The first coder then used thematic coding techniques12 to place strategies and behaviors into two categories: 1) broad strategies and behaviors that affected the overall household food supply; and 2) behaviors related to decreasing or increasing specific foods. Within each of these categories, primary and subcategories were coded. For example, the primary category ‘changes in foods purchased or obtained for household meals’ was created, which was further refined into the subcategories ‘prioritize some foods (e.g., hot dogs, noodles, chicken, rice, beans, potatoes, bread and grits)’ or ‘use foods that can be ‘stretched’ (e.g., stews, soups, casseroles, pasta, bean or rice dishes)’. As another example, the primary category ‘increasing or decreasing dairy’ was created, which was further refined into the subcategories ‘milk’, ‘cheese’ or ‘yogurt’. The second (CB) coder again reviewed the coding and adjusted codes after discussion with the full coding team (LM and MB). The number of instances respondents mentioned the primary and subcategories was counted, as well as their relative frequencies (i.e., number of instances a strategy or behavior was mentioned divided by the total number of strategies and behaviors mentioned). At this point the new code list, the full coded data set, and preliminary findings was again shared with the entire research team. The purpose of this analysis methodology was to enumerate the qualitative strategies and behaviors respondents used while maintaining the integrity of the respondents’ own experiences.

RESULTS

Seven hundred and forty-six participants affirmed at least one of the two child food insecurity items; 11 provided responses to the follow-up question about cutting foods only; 221 provided responses to the follow-up question about changes to meals only; and 514 provided responses to both follow-up questions (Table 1).
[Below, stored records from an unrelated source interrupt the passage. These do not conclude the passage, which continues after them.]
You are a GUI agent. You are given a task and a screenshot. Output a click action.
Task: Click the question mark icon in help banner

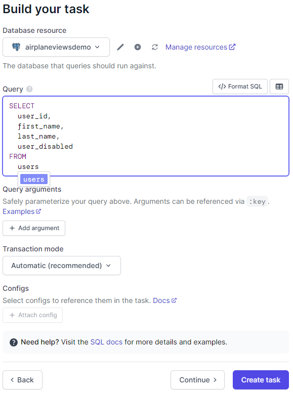[14, 342]
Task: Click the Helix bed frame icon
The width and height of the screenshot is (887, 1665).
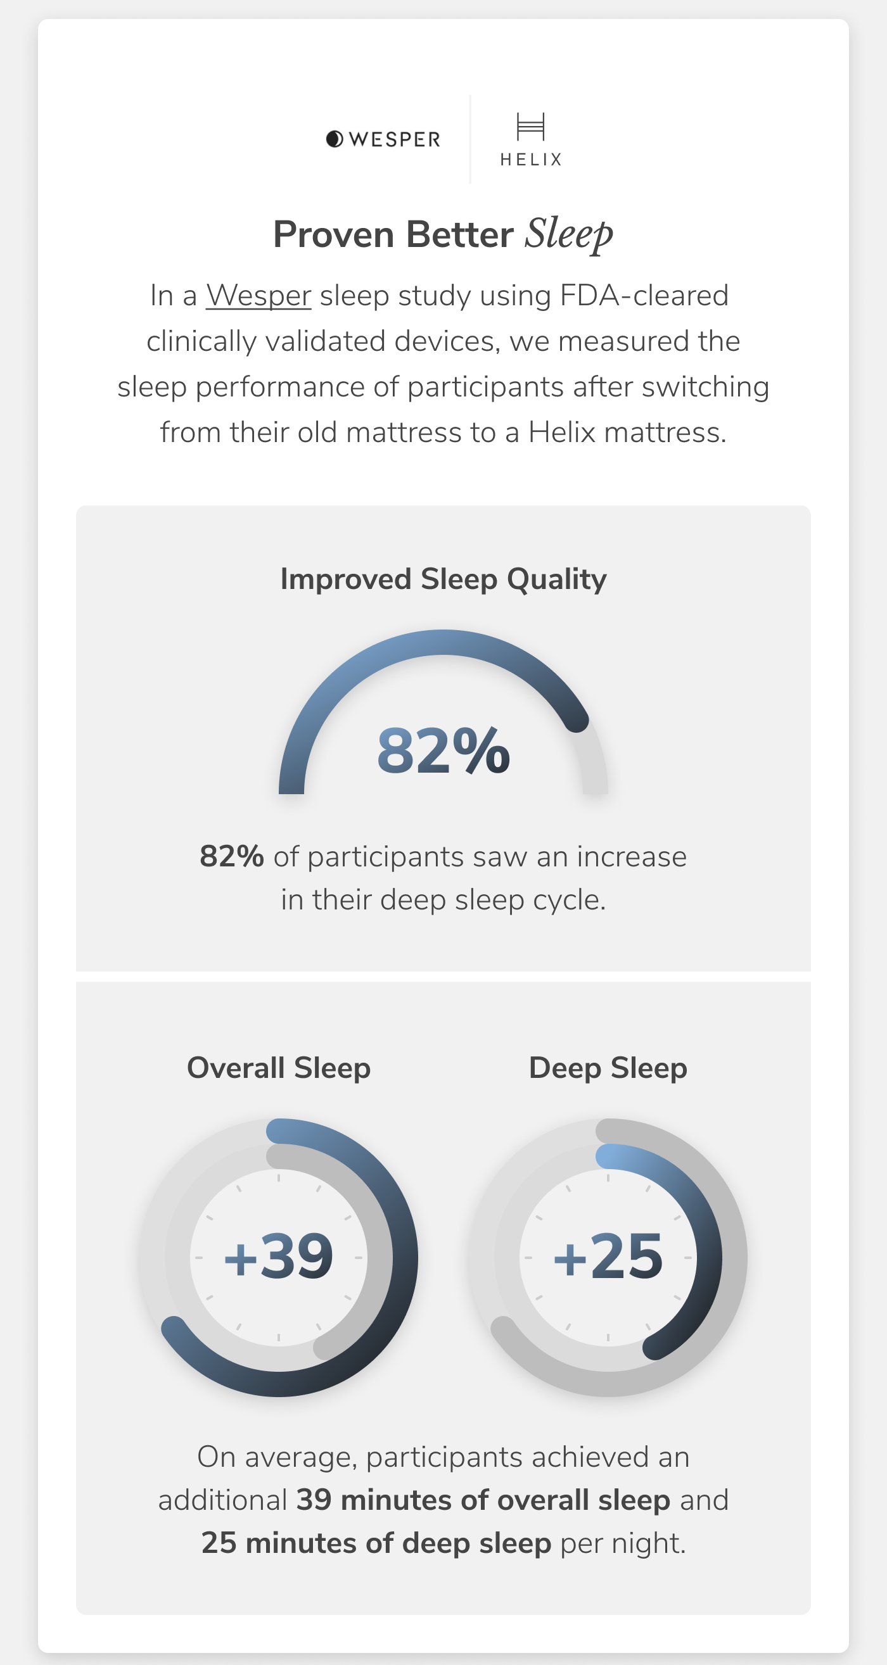Action: point(531,127)
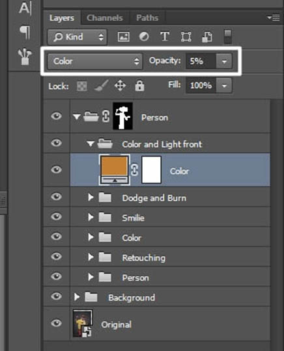Filter for adjustment layers icon
This screenshot has width=284, height=351.
tap(144, 36)
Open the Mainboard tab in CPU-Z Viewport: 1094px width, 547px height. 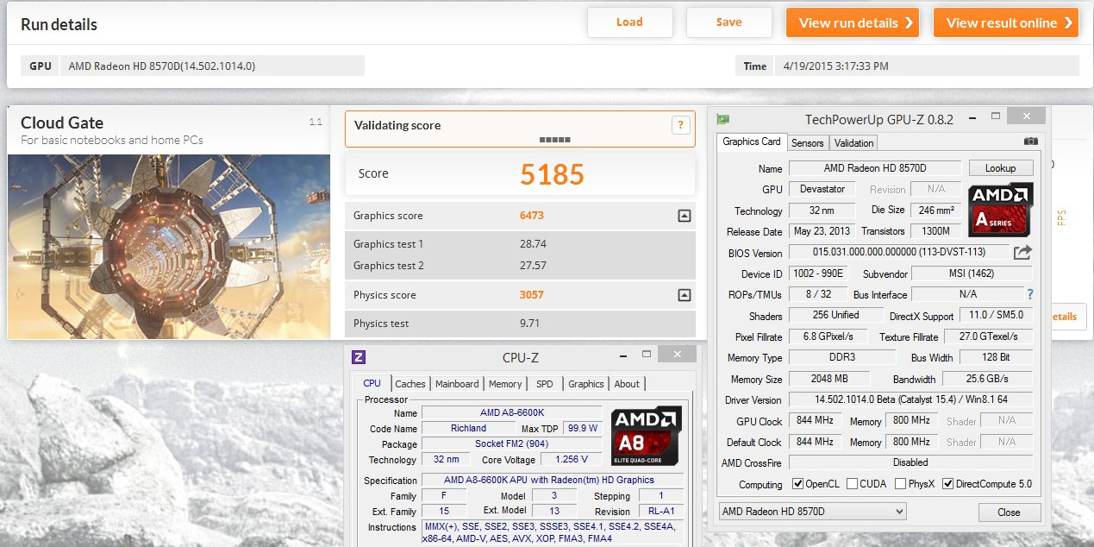click(x=456, y=384)
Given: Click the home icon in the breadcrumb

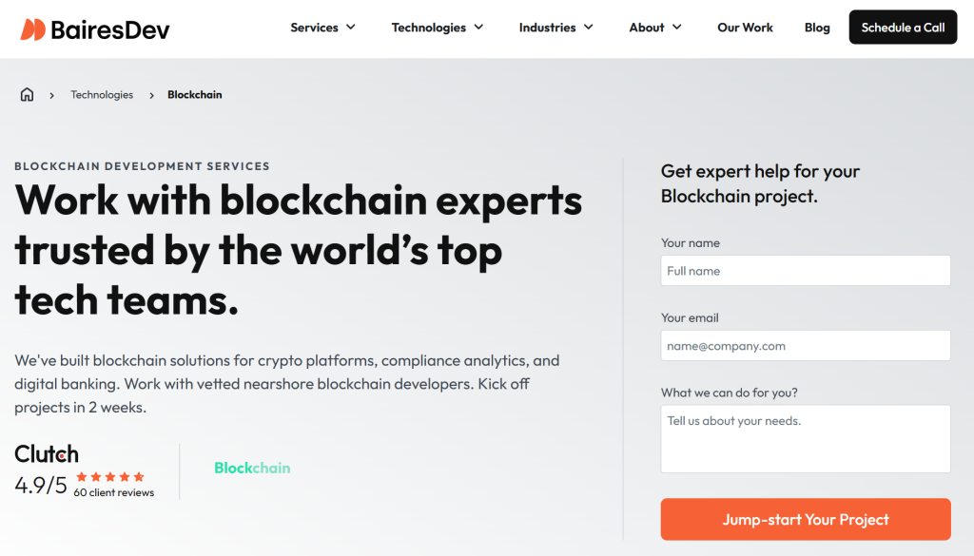Looking at the screenshot, I should (27, 94).
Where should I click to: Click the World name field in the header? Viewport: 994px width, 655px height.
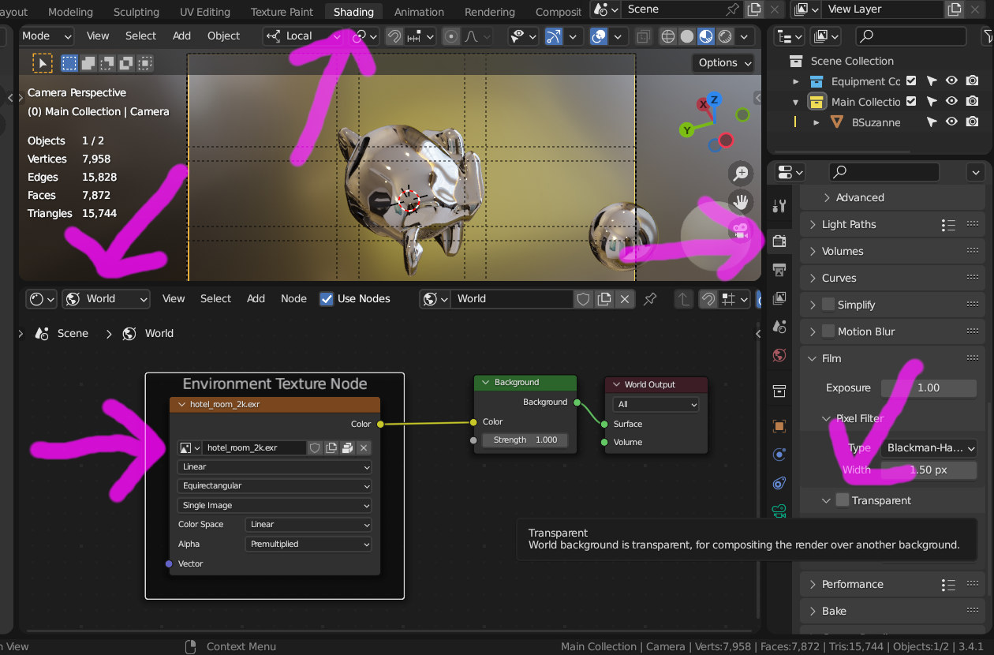pos(513,298)
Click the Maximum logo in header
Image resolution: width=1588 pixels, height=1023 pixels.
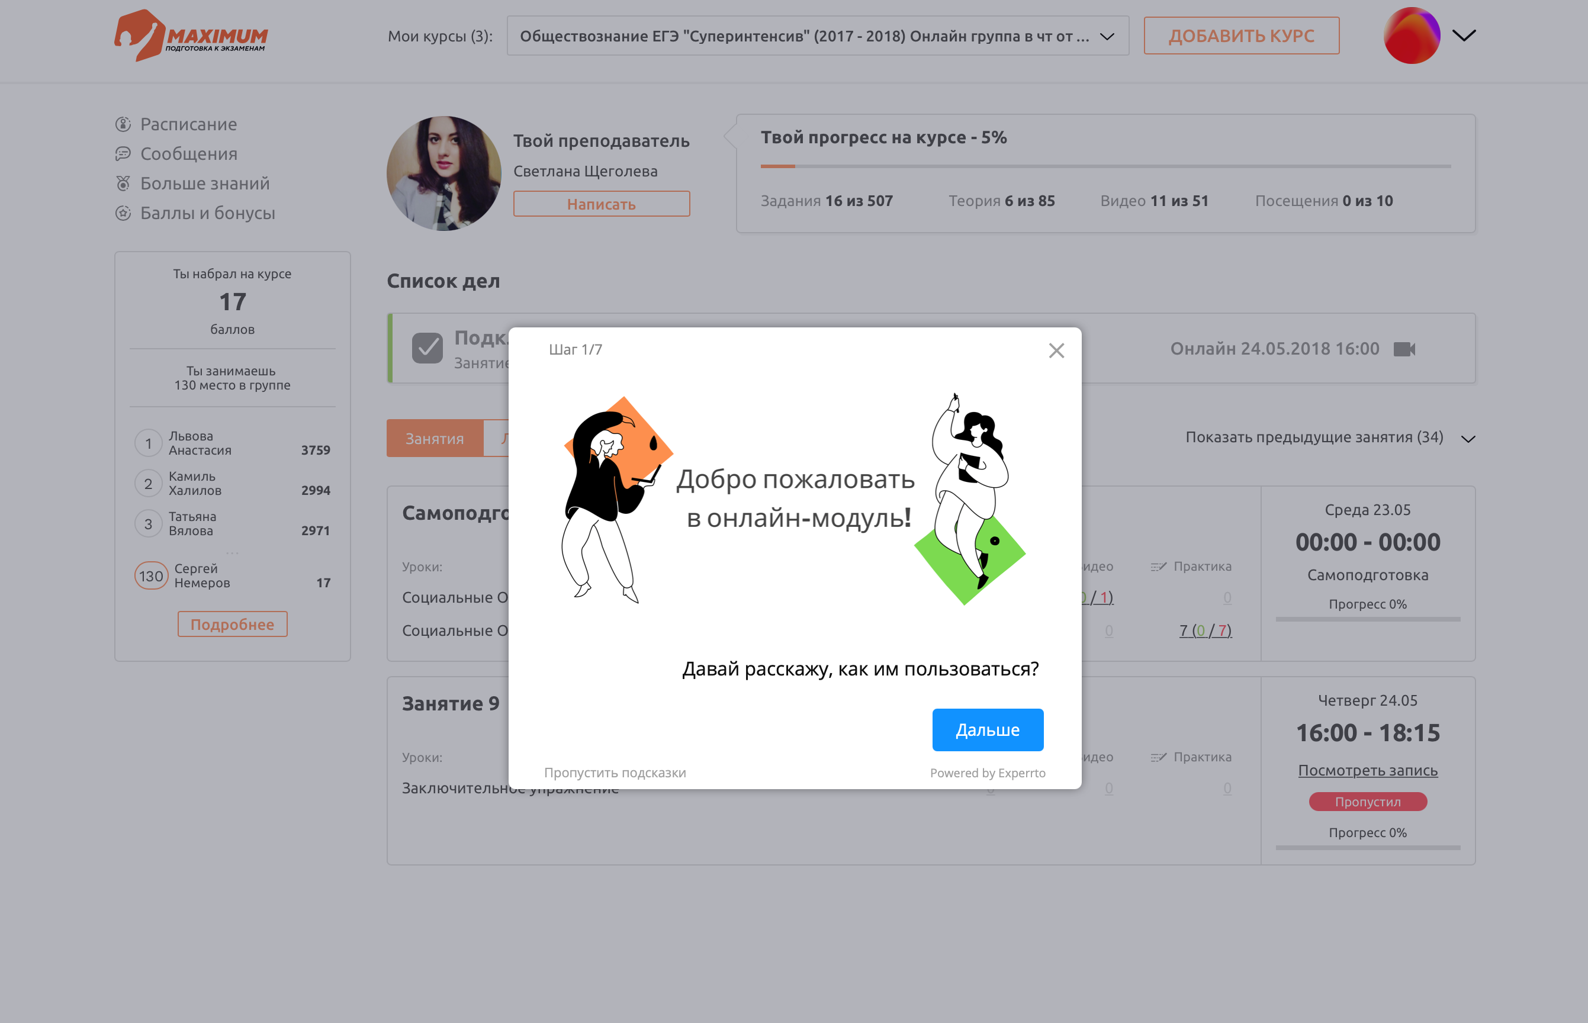click(191, 35)
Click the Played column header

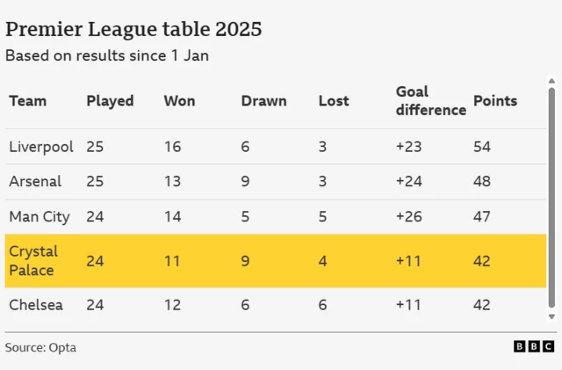point(110,101)
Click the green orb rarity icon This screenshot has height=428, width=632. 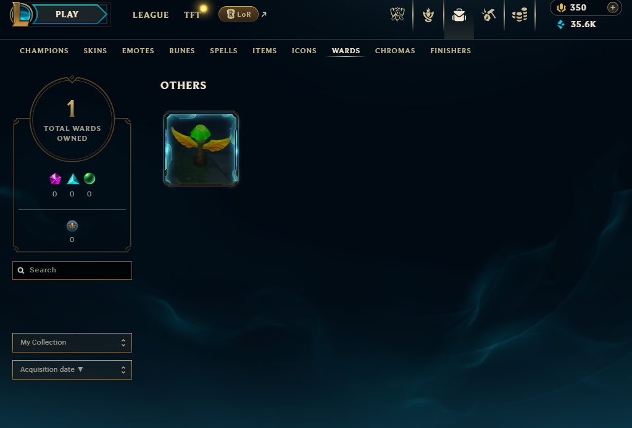(89, 178)
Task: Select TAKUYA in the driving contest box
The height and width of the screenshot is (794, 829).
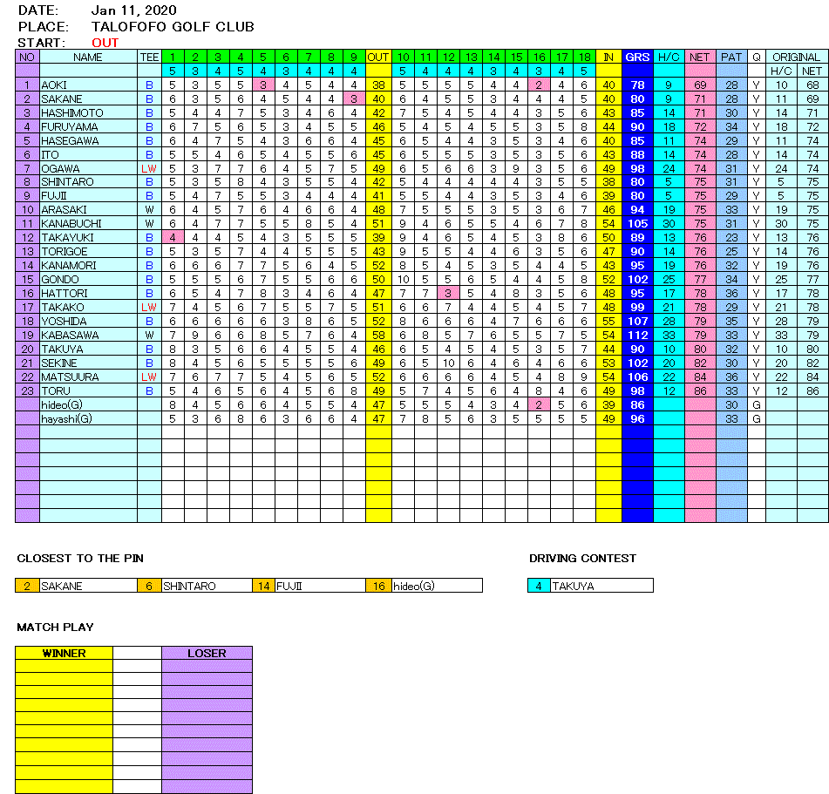Action: 601,586
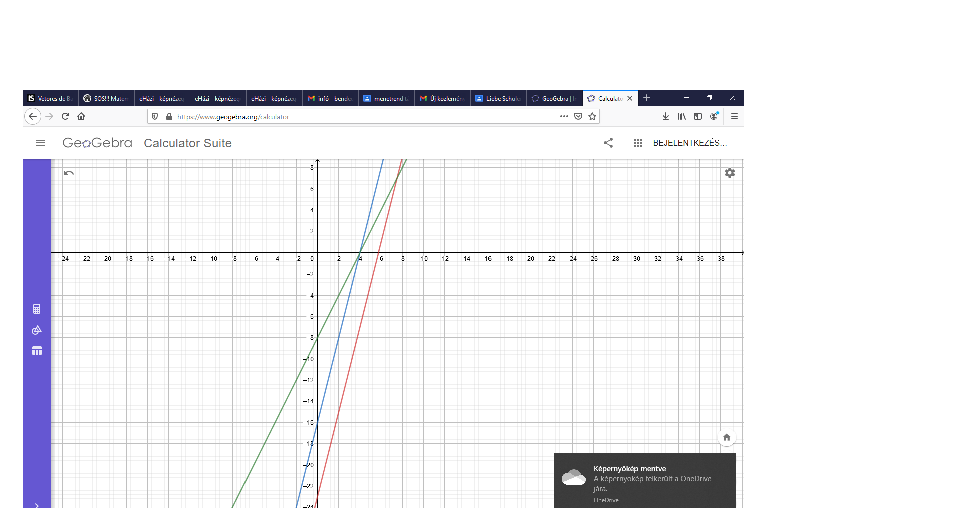978x508 pixels.
Task: Click BEJELENTKEZÉS sign-in button
Action: click(x=689, y=143)
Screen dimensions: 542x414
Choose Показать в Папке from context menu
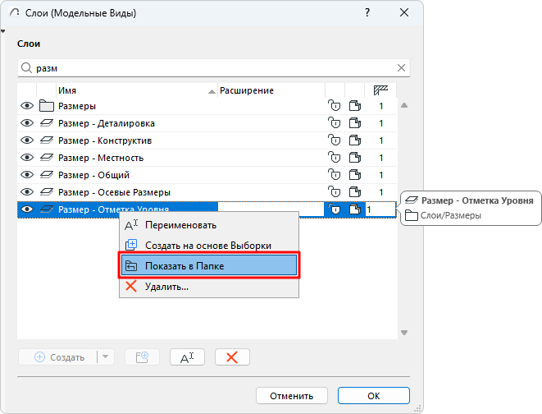[209, 265]
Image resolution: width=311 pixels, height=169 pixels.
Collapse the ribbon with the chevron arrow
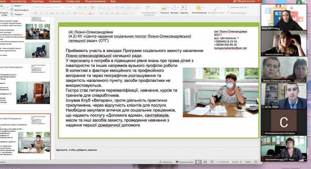click(258, 1)
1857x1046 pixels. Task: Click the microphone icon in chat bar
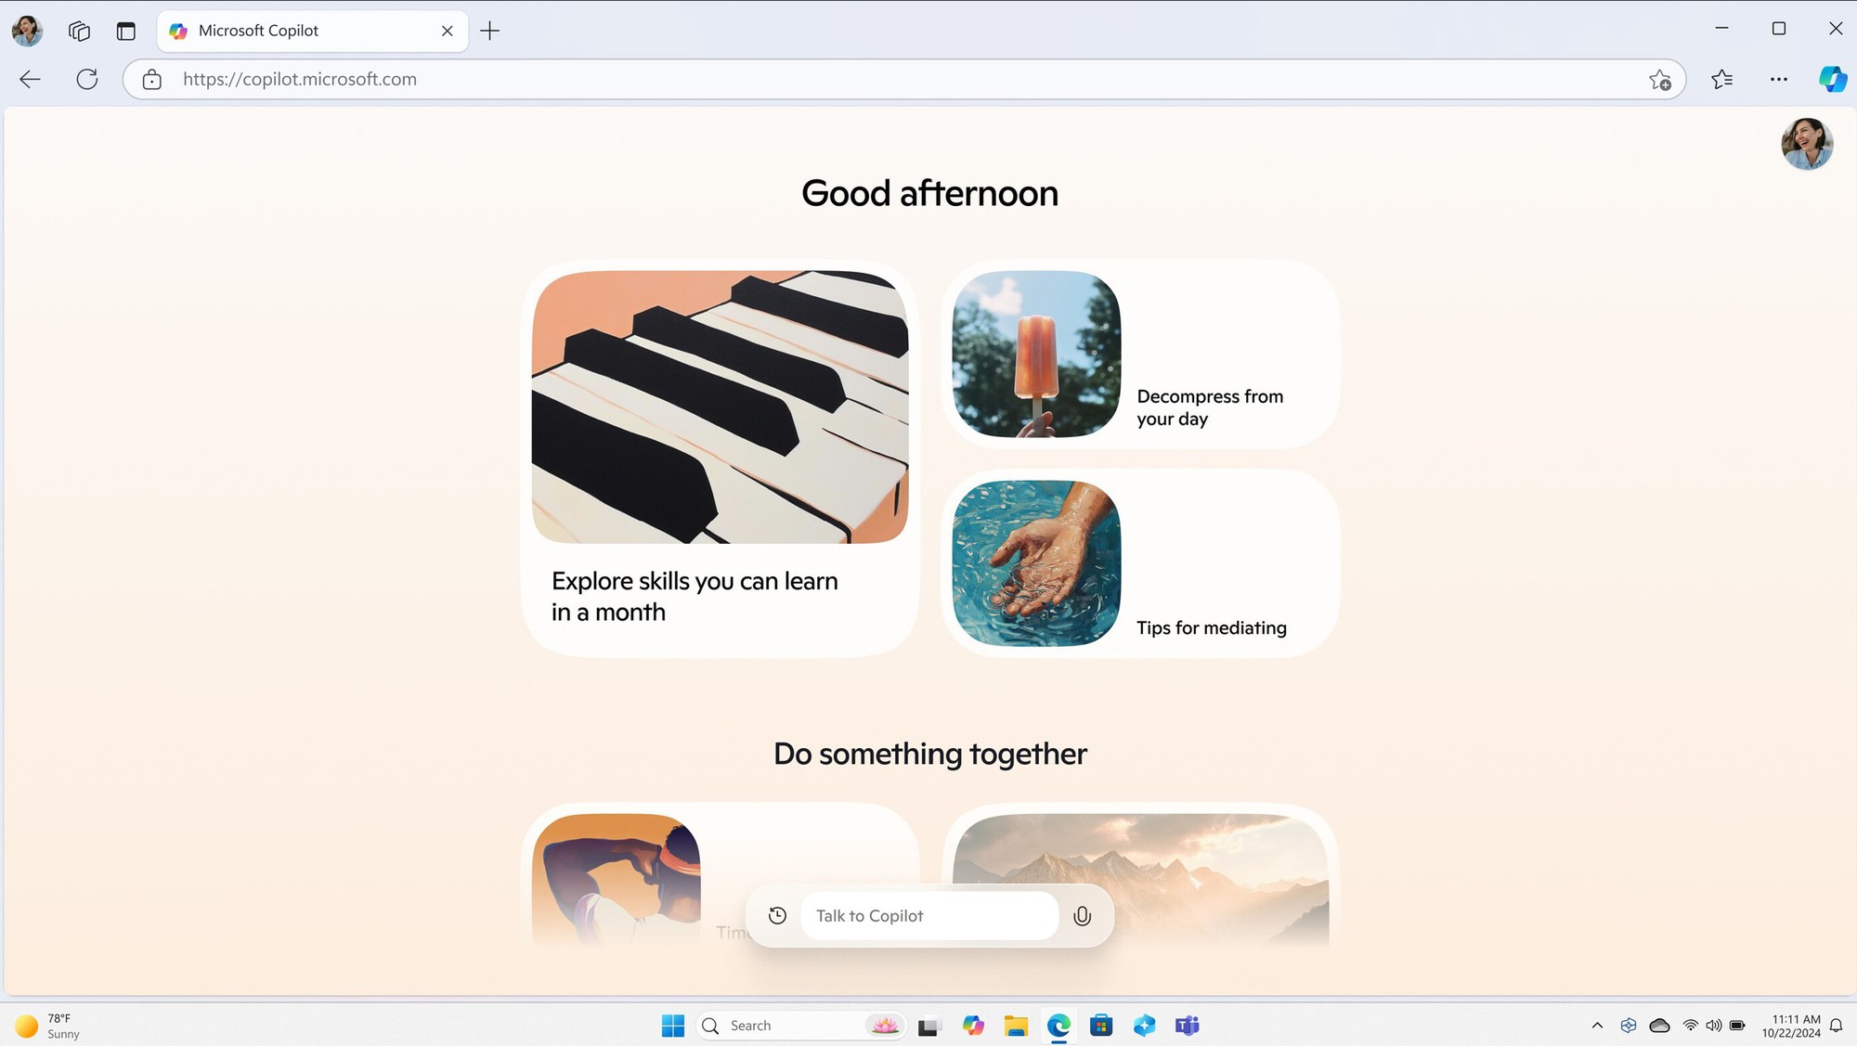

Thirty-five percent of the sample had VLFS among children; 61% lived in an urban area; and 80% were African American. We initially stratified the analysis by food security status (food-insecure households where children were experiencing VLFS compared to food-insecure households where children were not experiencing VLFS). Upon comparing the stratified to non-stratified analyses, the authors found that the frequency of strategies and behaviors to be nearly identical with no considerable differences; therefore, only the non-stratified analysis are presented.

Table 1.

Sociodemographic characteristics of caregivers who affirmed specific child-level items in the US Department of Agriculture's Household Food Security Module (HFSSM) (n=746)

Number of caregivers (percentage)
Food security1
 Food insecure 480 (64.3)
 Very low food security among children 266 (35.7)
Urbanicity
 Non-urban 290 (38.8)
 Urban 456 (61.1)
Race/ethnicity
 Non-Hispanic African American 601 (80.6)
 Non-Hispanic white 128 (17.2)
 Other 17 (2.3)
HFFS child-level items affirmed
 Reliance on low-cost food item only2 221 (29.6)
 Cutting children's meal size item only3 11 (1.5)
 Both reliance on low cost food and cutting children's meal size items 514 (68.9)
1

Food-insecure households are those that affirmed three or more items in the 18-item HFSSM but did not have very low food security among children. Very low food security among children households affirmed five or more of the child-reference items in the HFSSM.

2

Full item text “We relied on only a few kinds of low-cost food to feed our children because we were running out of money to buy food. Was that often, sometimes, or never true for you in the last 12 months?”

3

Full item text “In the last 12 months, did you ever cut the size of any of the children's meals because there wasn't enough money for food?” (Response options: yes or no.)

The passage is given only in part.